### To do:
• 1. In the passage on visual cryptography for digital banking, what does the study offer that makes it a contribution to existing knowledge? Answer in one to three sentences.
• 2. Continue the passage on visual cryptography for digital banking from where it stops.

In light of these challenges, the current study aims to explore advanced VC protocols explicitly tailored for grayscale images in the context of digital banking. This research contributes to the existing body of knowledge by offering a more efficient and secure method for visual cryptographic authentication. It opens new avenues to apply VC in digital banking, particularly for individual or joint account holders that require multi-tiered authentication. These protocols aim to offer secure encryption while providing mechanisms to ascertain the integrity and authenticity of the reconstructed image without added complexities.

### Listed records:

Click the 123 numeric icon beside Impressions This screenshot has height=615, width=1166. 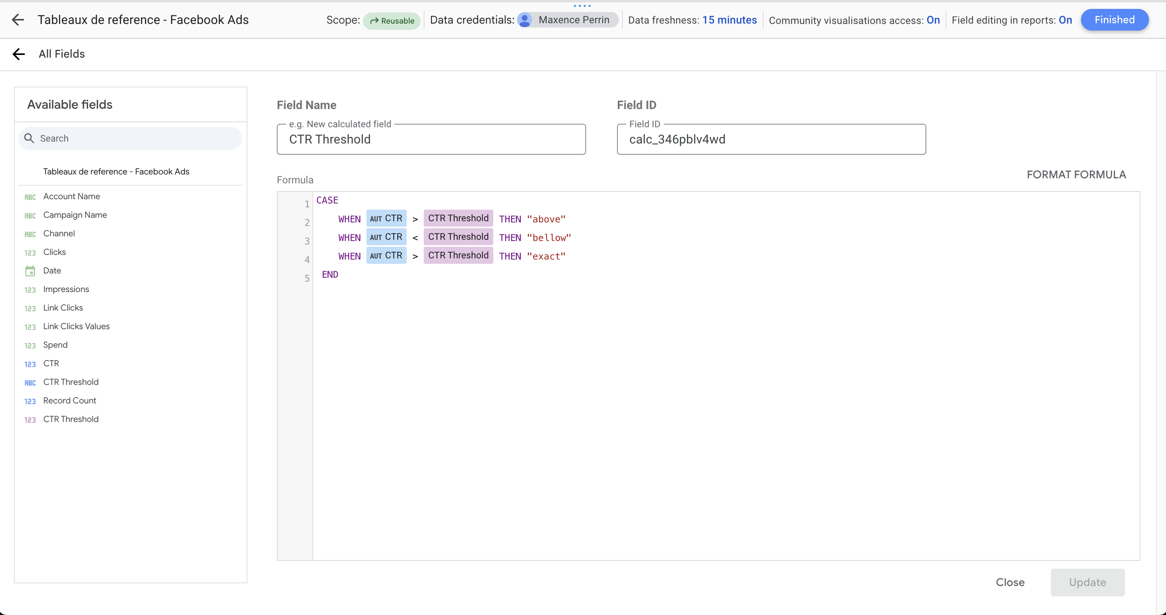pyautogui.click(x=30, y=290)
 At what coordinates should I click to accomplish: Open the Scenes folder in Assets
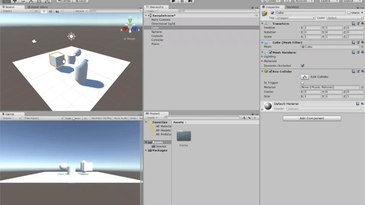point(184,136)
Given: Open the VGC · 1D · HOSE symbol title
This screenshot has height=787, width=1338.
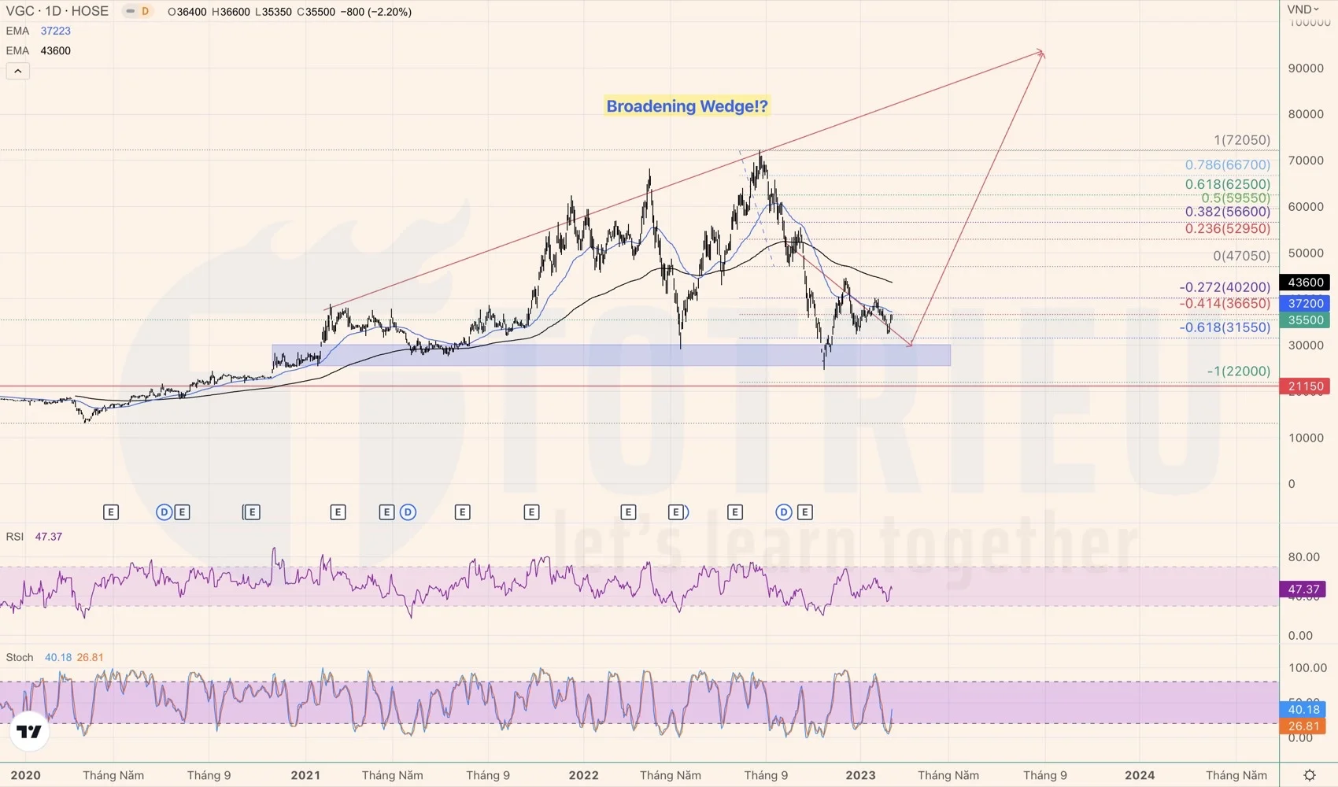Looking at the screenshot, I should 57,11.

---

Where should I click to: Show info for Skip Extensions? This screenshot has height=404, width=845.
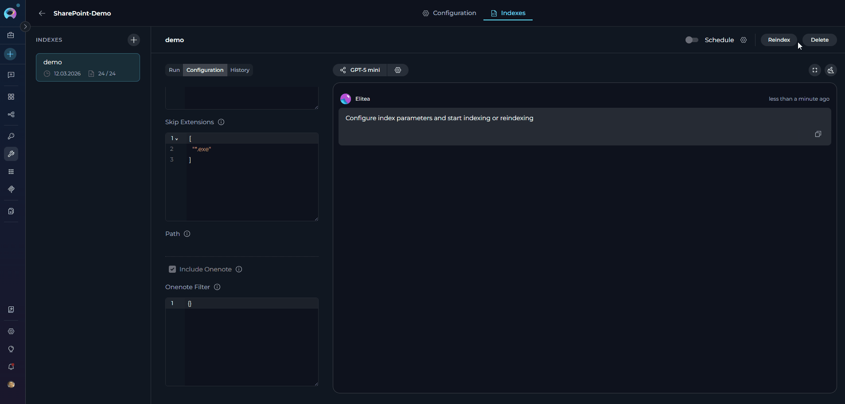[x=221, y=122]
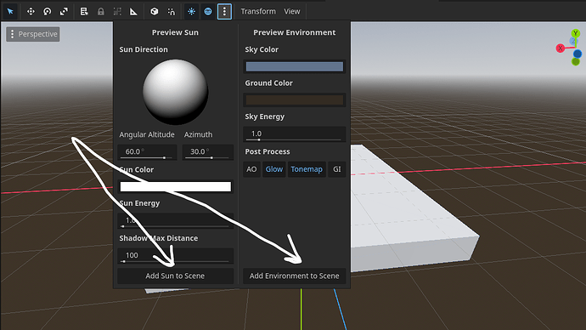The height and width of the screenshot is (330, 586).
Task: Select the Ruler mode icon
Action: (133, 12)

### Outputs:
• 1. The study offers a more efficient and secure method for visual cryptographic authentication. It does this by exploring visual cryptography protocols designed specifically for grayscale images in digital banking.

• 2.
3. Proposed methodology

The proposed OMTAP using VSS aims to address the challenges identified in the existing body of work, primarily focusing on the computational efficiency, integrity, and multi-tiered authentication in digital banking applications. The study introduces an optimized, multi-tiered, authentication protocol using visual sharing scheme (OMTAP-VSS), explicitly tailored for grayscale secret images. Three core objectives have been outlined for OMTAP-VSS: enhancing data security, preserving visual data quality, and incorporating an in-built integrity verification layer. Structured into three pivotal phases—secret encryption, secret decryption, and secret authentication—the protocol aims to offer a holistic solution. Unique features have been incorporated, such as a resistance to cheating attempts and the ability to flag inconsistencies in received data without additional shares or third-party verification. Thus, OMTAP-VSS demonstrates promise as a comprehensive solution to safeguard visual data in digital banking applications, as illustrated in the methodology presented in Figure 1.

Figure 1. Architecture of proposed OMTAP.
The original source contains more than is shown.